> _EXERCISE_: Pick out every line in the data that contains the string "computer". Match its capitalization exactly.

---------------

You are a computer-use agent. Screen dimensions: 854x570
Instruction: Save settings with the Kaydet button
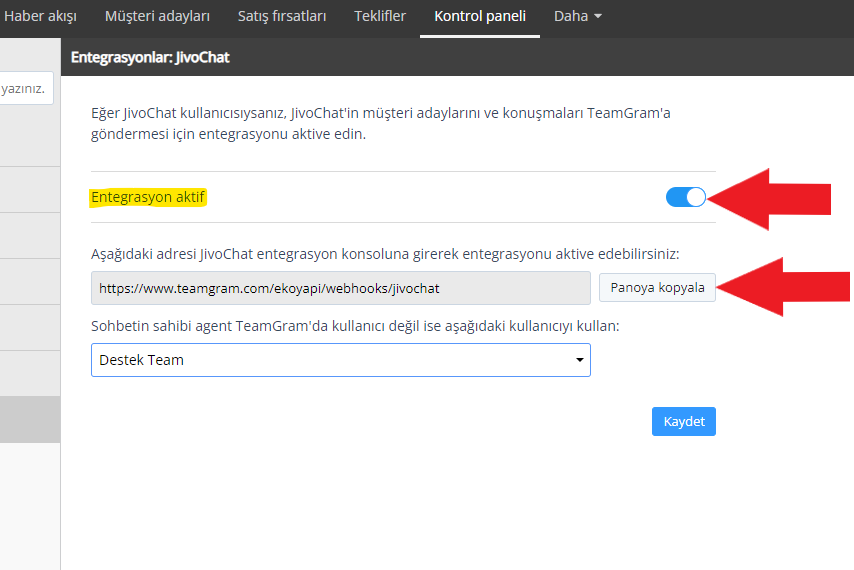click(x=684, y=421)
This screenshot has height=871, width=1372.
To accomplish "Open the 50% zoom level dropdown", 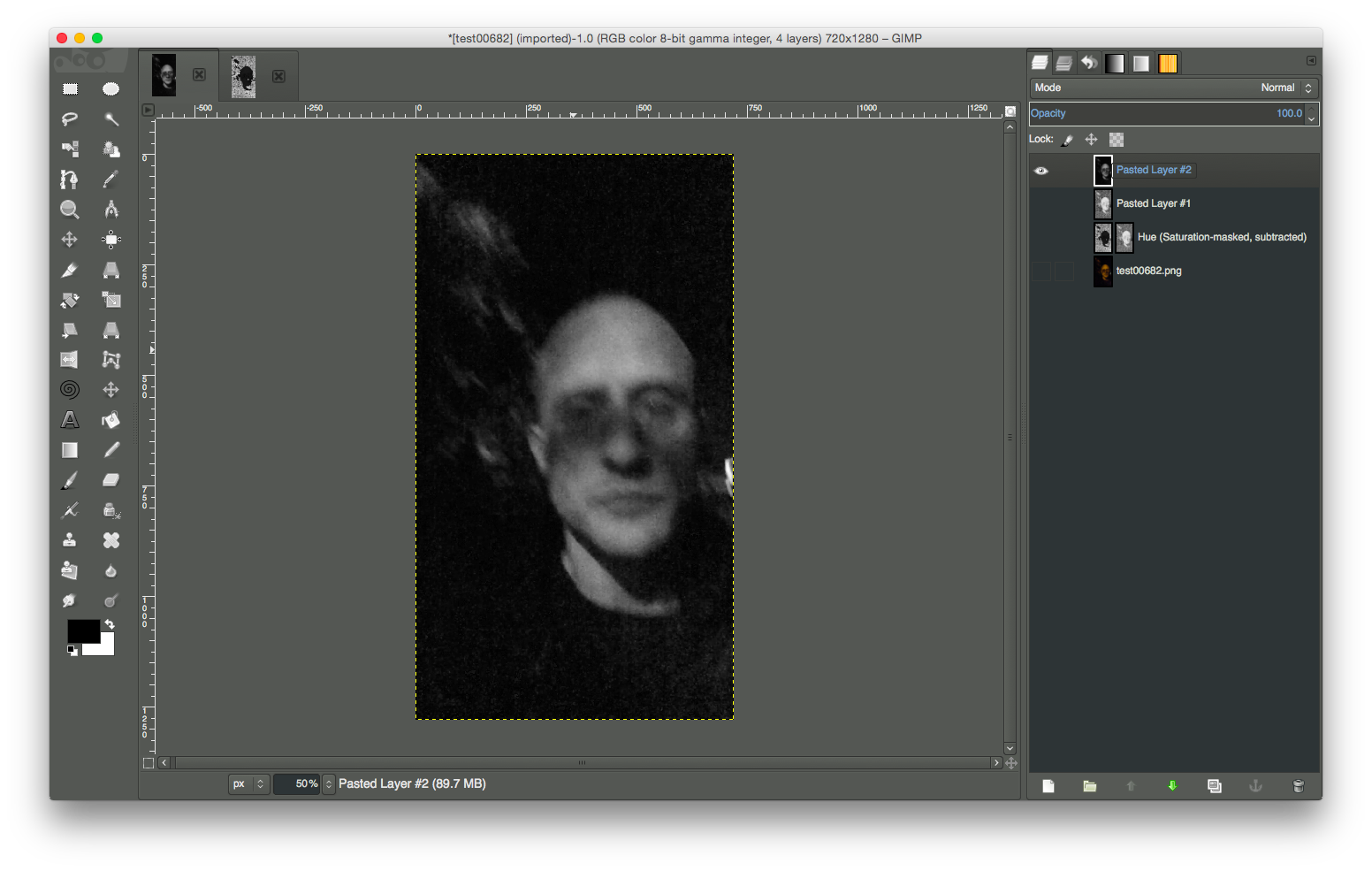I will 329,784.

---------------

> _REPLY_:
You are a computer-use agent. Screen dimensions: 854x570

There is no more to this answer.